Leïla Slimani: "Chanson douce", roman, 2016
J'ai vu Leïla Slimani pour la première fois à la présentation de son premier roman par François Busnel, à la télévision. "Dans le jardin de l'ogre", l'histoire d'une addiction sexuelle féminine, détonnait déjà dans l'univers éditorial de l'époque. Une jeune femme belle comme on imagine la narratrice des "1001 nuits" présentait cette histoire audacieuse sur un ton clair, serein et intelligent qui écartait d'emblée tout clin d'oeil en coin, soupçonneux d'inspiration autobiographique.

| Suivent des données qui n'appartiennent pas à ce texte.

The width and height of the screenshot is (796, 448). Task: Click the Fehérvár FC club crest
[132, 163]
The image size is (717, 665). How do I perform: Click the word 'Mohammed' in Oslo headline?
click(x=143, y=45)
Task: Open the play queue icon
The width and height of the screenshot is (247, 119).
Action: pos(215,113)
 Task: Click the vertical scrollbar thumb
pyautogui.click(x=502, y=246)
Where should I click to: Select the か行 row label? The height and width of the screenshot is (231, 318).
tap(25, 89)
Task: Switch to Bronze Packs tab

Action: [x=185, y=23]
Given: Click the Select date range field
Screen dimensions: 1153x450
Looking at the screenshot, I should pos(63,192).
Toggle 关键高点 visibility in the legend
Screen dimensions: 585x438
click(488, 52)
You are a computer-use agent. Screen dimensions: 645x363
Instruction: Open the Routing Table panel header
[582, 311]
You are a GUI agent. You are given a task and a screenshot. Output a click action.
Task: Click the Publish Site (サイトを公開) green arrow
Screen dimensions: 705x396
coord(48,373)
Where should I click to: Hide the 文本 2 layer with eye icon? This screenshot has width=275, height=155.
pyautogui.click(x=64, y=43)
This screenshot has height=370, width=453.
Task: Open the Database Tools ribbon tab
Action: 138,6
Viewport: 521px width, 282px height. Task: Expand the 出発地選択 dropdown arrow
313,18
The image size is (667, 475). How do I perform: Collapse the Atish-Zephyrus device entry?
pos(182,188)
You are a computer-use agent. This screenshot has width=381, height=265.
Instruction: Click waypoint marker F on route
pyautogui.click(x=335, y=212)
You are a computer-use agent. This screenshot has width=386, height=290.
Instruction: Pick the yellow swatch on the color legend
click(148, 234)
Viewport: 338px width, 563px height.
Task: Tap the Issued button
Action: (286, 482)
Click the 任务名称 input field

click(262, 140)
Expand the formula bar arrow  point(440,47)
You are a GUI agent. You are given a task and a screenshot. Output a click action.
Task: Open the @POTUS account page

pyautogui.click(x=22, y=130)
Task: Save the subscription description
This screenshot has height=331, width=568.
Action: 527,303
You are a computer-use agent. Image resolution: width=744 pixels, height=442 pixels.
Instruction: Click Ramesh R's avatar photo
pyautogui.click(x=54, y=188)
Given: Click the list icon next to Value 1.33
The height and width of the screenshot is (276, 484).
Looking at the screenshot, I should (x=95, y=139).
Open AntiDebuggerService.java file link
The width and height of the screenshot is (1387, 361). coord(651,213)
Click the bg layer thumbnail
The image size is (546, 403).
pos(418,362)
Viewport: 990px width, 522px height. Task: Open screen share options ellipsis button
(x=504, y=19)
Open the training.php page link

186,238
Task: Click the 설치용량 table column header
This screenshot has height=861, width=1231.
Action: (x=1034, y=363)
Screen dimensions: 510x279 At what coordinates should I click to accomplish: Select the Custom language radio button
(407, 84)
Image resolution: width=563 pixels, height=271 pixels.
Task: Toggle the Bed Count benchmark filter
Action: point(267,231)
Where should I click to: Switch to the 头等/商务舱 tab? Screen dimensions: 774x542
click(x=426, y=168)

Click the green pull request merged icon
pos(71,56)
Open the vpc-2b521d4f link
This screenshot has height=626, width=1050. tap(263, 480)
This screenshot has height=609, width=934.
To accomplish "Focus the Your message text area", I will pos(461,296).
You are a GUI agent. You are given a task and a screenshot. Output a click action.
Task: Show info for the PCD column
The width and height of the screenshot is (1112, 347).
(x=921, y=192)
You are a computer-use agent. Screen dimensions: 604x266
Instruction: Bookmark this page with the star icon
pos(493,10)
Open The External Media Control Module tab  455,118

Son deuxième roman "Chanson douce" m'a été offert par une amie. Une histoire peu banale, racontée sur un ton neutre, presque "journalistique", factuel, laissant le lecteur construire sa propre analyse psychologique. On avance prudemment, glacé encore sous l'effet du début du roman: le meurtre de deux petits par leur nounou modèle qui tente de se supprimer elle-même... Leïla Slimani, en bon entomologue, ne nous donne que des faits, elle n'explique rien, c'est à nous de découvrir les ressorts des réactions de ses personnages. Un couple de bobos, coincés entre l'envie de s'accomplir professionnellement et de réussir la vie de famille, en ne lâchant rien... Une nounou, perle rare, qui comble leurs lacunes et qui s'incruste, se greffe en échange dans tous les hiatus de leur vie... C'est aussi le roman d'une vie sombre dans la peur de la solitude. "La solitude lui sautait au visage au crépuscule, quand la nuit tombe et que les bruits montent des maisons où l'on vit à plusieurs." Un roman de notre époque.